• _EXERCISE DIRECTIONS_:
Set down the records again, keeping each line exactly as it is.

• _MATERIAL PROVIDED_:
-------------------------

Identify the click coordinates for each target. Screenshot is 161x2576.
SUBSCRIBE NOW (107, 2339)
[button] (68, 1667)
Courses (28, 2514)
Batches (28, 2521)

-------------------------

• _RESPONSE FOR THIS EXERCISE_:
Identify the click coordinates for each target. Screenshot is 161x2576.
SUBSCRIBE NOW (107, 2339)
[button] (68, 1667)
Courses (28, 2514)
Batches (28, 2521)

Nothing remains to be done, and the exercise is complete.